● **DATA PROVIDED**

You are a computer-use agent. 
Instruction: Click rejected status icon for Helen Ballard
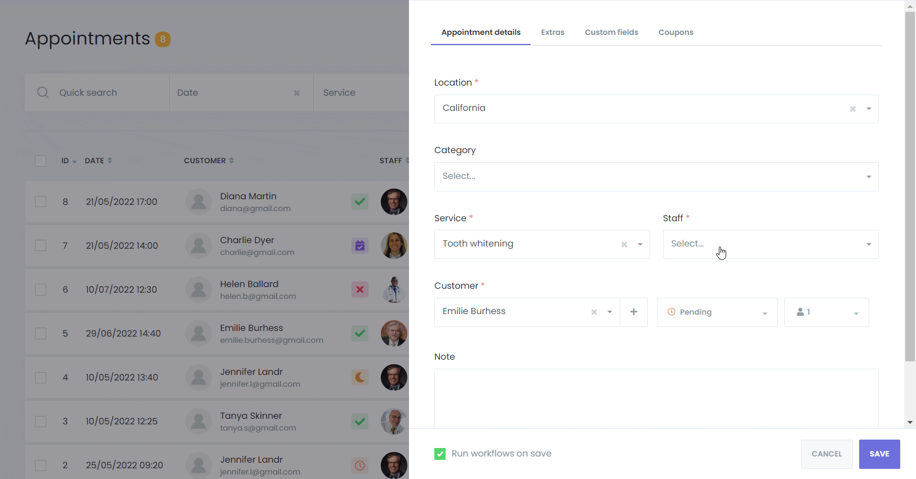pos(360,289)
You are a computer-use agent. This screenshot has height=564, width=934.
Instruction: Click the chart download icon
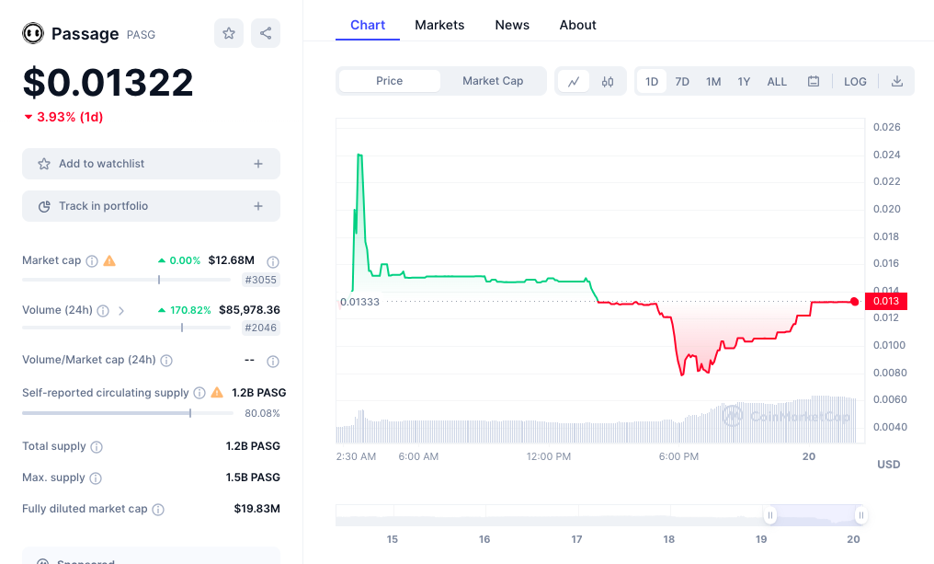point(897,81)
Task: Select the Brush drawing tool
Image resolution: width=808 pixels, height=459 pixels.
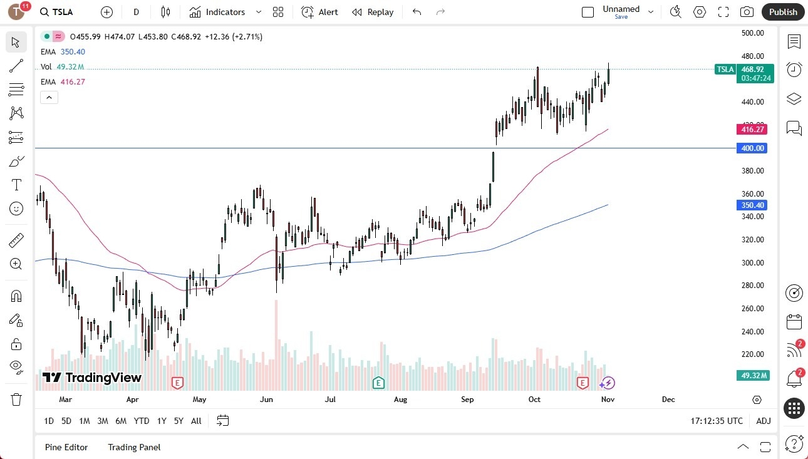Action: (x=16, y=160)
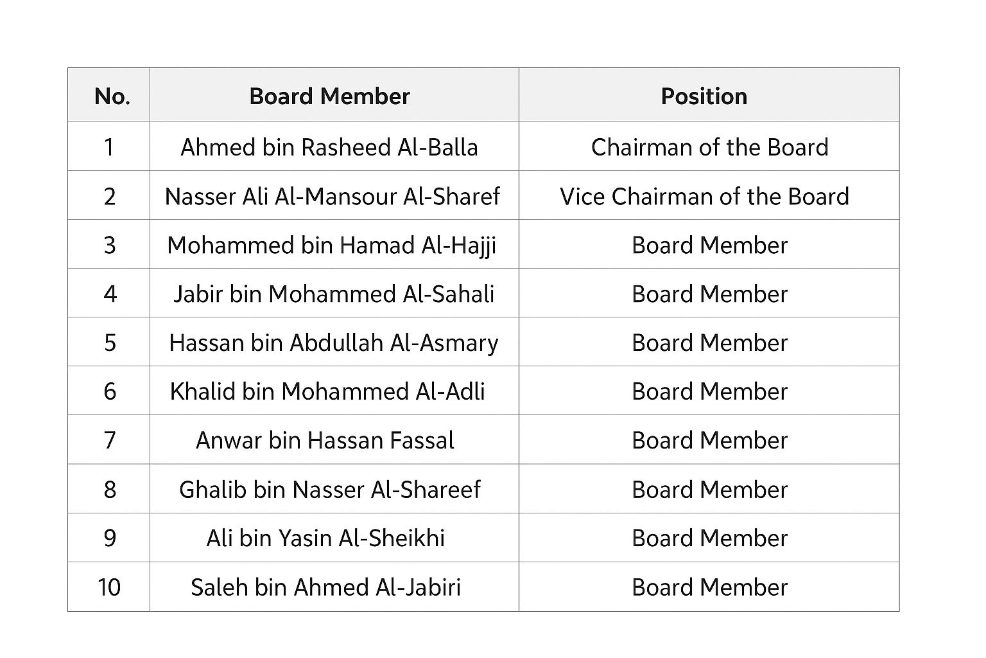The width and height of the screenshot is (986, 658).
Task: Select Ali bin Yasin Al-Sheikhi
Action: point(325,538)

● **REQUIRED ACTION**
Pictures do not go in the copy. Write out exactly the lines from the line containing "Image resolution: width=808" through the last line of the listing.

● **ANSWER BOX**
Image resolution: width=808 pixels, height=459 pixels.
Action: (x=16, y=160)
The width and height of the screenshot is (986, 658).
Task: Select Ali bin Yasin Al-Sheikhi
Action: point(325,538)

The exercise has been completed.